Structural Biology at NIH - NMR spectroscopy

NUCLEAR MAGNETIC RESONANCE SPECTROSCOPY

During the past decade, tremendous advances in both NMR and computational methodologies have taken place. These advances now permit the determination of three-dimensional solution structures of proteins up to 20 to 30 kDa by NMR that are comparable to high-resolution crystal structures. Work is continuing to push this size limit up to 40 kDa, and it is clear that limited structural information, based on a specific site or structural feature, is available for proteins up to 50 kDa. These developments are extremely powerful and open up the possibility to investigate structural and dynamic properties of systems that may not be amenable to crystallography. The NMR approach is complementary to crystallography, and often one methodology can guide the other in structure refinement or in addressing some specific structural problem, such as the effects of site-specific mutagenesis. In addition to examination of systems that do not crystallize, NMR can reveal dynamic information about regions of macromolecular structure and conformation or structural changes that occur as a result of ligand binding. The investigation of solution properties and functions of native proteins or nucleic acids and the action of drugs developed against these systems may be examined in detail. Some excellent examples are referenced in the following profiles.

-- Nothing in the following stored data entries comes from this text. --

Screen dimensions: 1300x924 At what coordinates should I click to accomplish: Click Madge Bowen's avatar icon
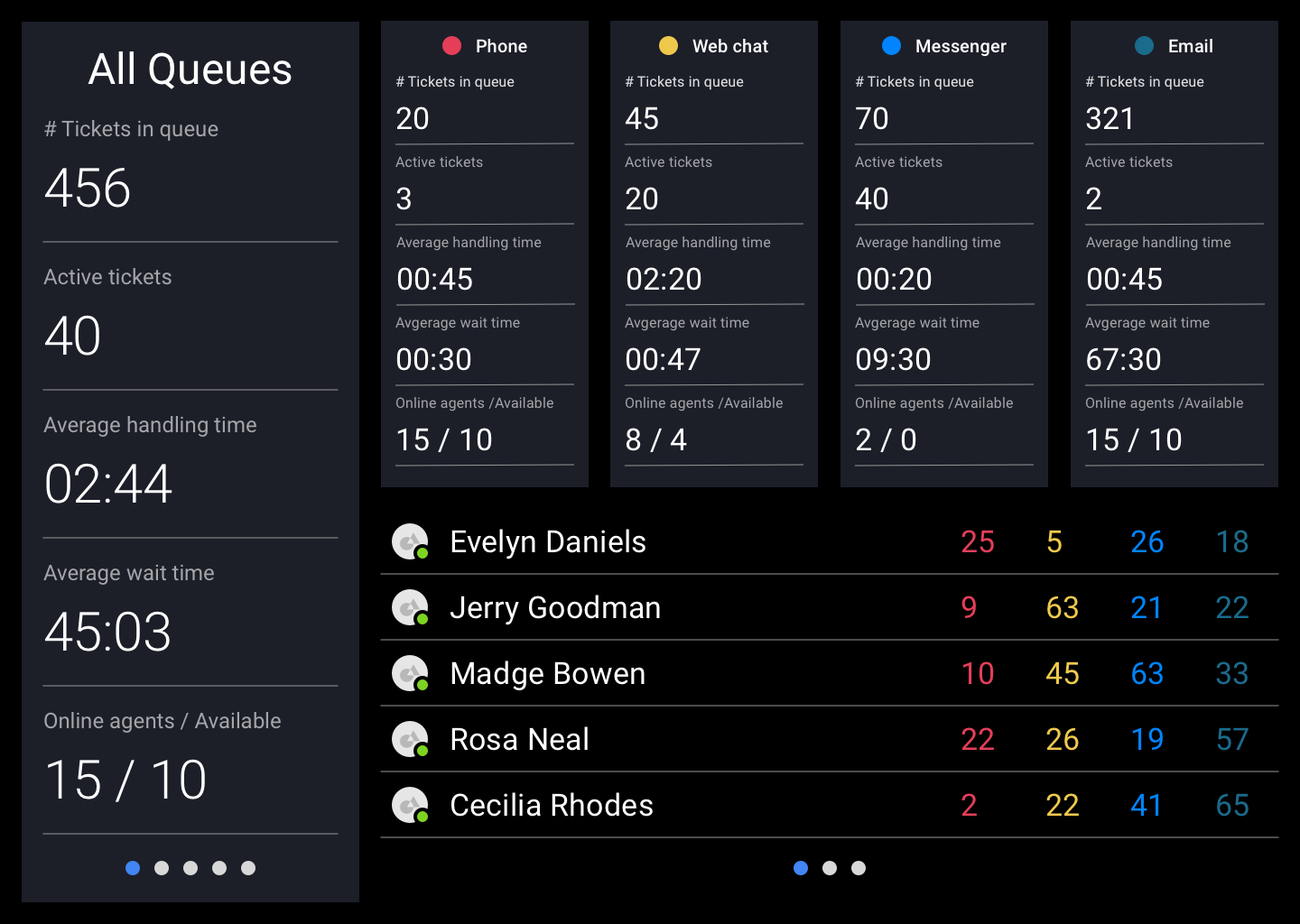pos(410,673)
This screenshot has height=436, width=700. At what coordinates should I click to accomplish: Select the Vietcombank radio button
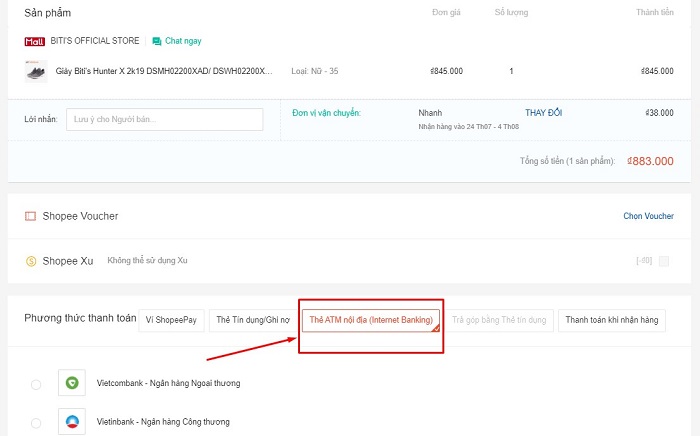(x=37, y=384)
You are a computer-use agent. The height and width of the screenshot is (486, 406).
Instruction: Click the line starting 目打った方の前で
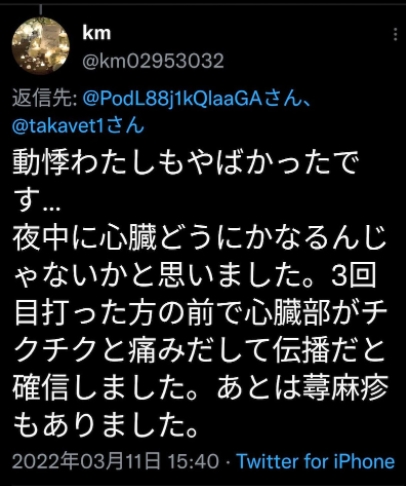200,313
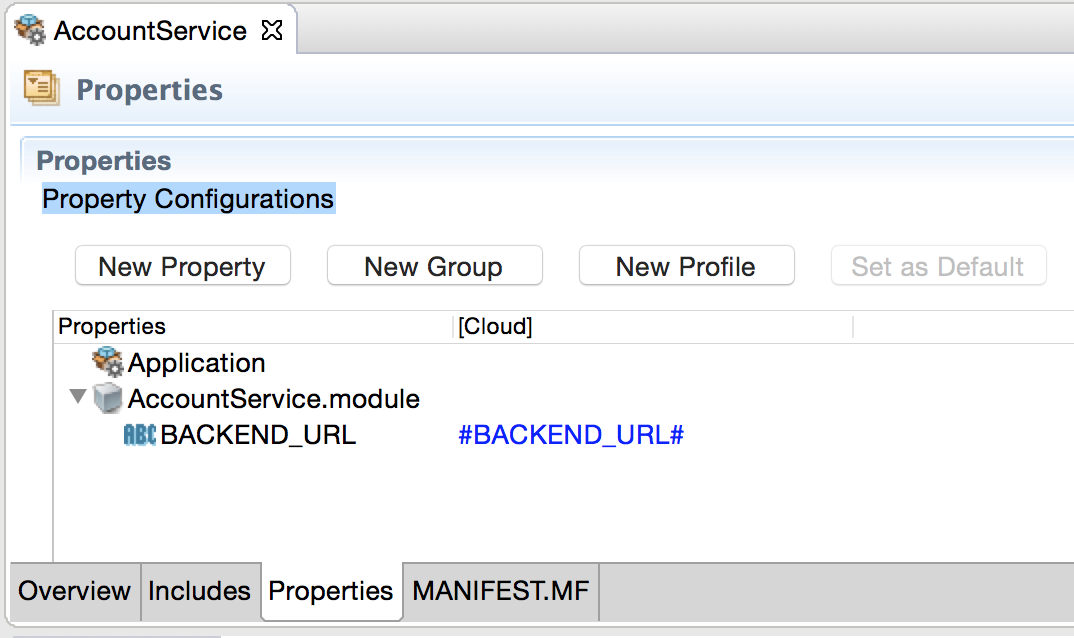Close the AccountService editor tab
The height and width of the screenshot is (638, 1074).
(x=271, y=31)
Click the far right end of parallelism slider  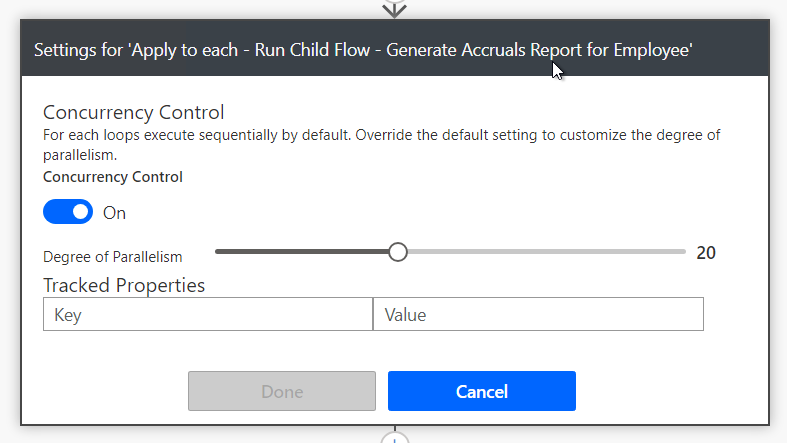click(684, 252)
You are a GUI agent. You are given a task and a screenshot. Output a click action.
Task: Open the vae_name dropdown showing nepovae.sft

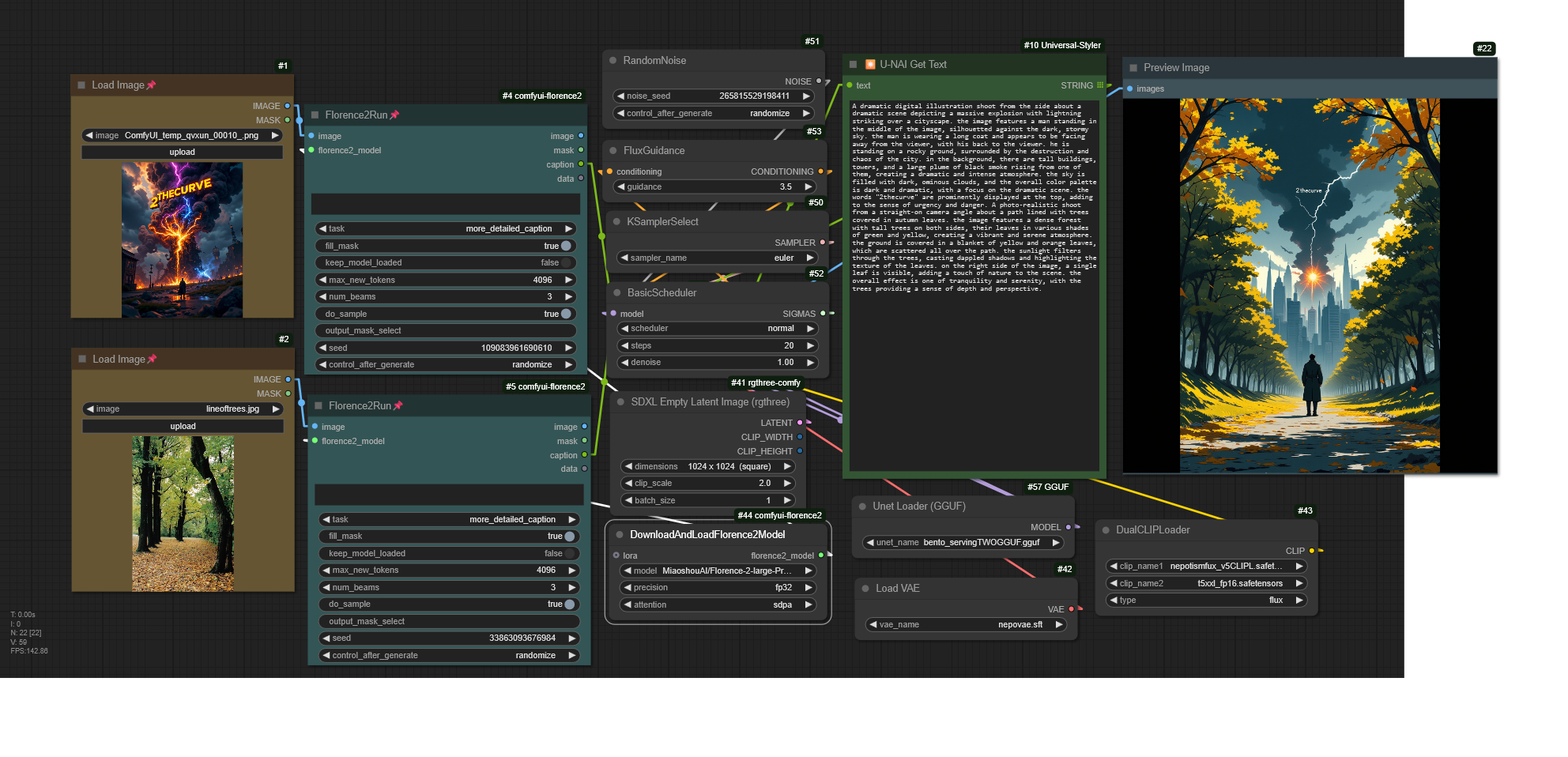click(966, 624)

The NIH is recognized world-wide as a leader in many of these developments and is enriched by a broad range of research groups participating in this field. The groups are complementary to one another and often share ideas and technology. There is also support and collaboration among other segments of the overall structural biology effort at NIH. Among these elements are the necessary molecular biology and protein expression required to pursue this type of research. This situation makes for a very vibrant and invigorating environment in which to pursue research interests that range from the development of new methodology to the structural elucidation of proteins, nucleic acids, and carbohydrates.